In general, information on professors’ political and ideological leanings tends to be scarce. But a new study of the social and political views of American professors by Neil Gross at the University of British Columbia and Solon Simmons at George Mason University found that the notion of a generational divide is more than a glancing impression. “Self-described liberals are most common within the ranks of those professors aged 50-64, who were teenagers or young adults in the 1960s,” they wrote, making up just under 50 percent. At the same time, the youngest group, ages 26 to 35, contains the highest percentage of moderates, some 60 percent, and the lowest percentage of liberals, just under a third.
When it comes to those who consider themselves “liberal activists,” 17.2 percent of the 50-64 age group take up the banner compared with only 1.3 percent of professors 35 and younger.
“These findings with regard to age provide further support for the idea that, in recent years, the trend has been toward increasing moderatism,” the study says.
The authors are not talking about a political realignment. Democrats continue to overwhelmingly outnumber Republicans among faculty, young and old. But as educators have noted, the generation coming up appears less interested in ideological confrontations, summoning Barack Obama’s statement about the elections of 2000 and 2004: “I sometimes felt as if I were watching the psychodrama of the Baby Boom generation — a tale rooted in old grudges and revenge plots hatched on a handful of college campuses long ago — played out on the national stage.”
With more than 675,000 professors at the nation’s more than 4,100 four-year and two-year institutions, it is easy to find faculty members, young and old, who defy any mold. Still, this move to the middle is “certainly the conventional wisdom,” said Jack H. Schuster, who along with Martin J. Finkelstein, wrote “The American Faculty,” a comprehensive analysis of existing data on the profession. “The agenda is different now than what it had been.”

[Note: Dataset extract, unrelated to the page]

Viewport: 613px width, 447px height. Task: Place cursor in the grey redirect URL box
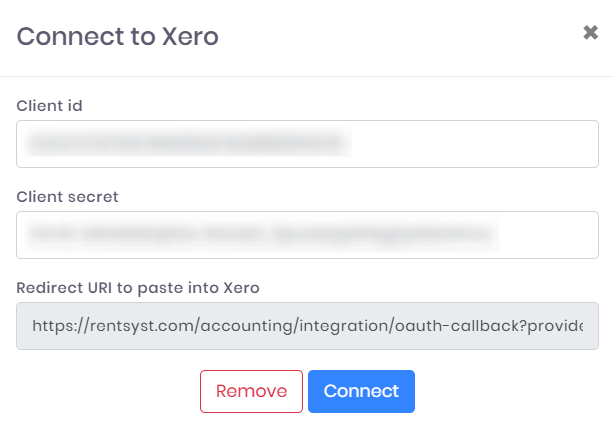click(307, 326)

With previous battles already settled, like the creation of women’s and ethnic studies departments, moderation can be found at both ends of the political spectrum. David DesRosiers, executive director of the Veritas Fund for Higher Education Reform, which contributes to conservative activities on campuses, said impending retirements present an opportunity. However, he added, “we’re not looking for fights,” but rather “a civil dialogue.” His model? A seminar on great books at Princeton jointly taught by two philosophers, the left-wing Cornel West and the right-wing Robert P. George.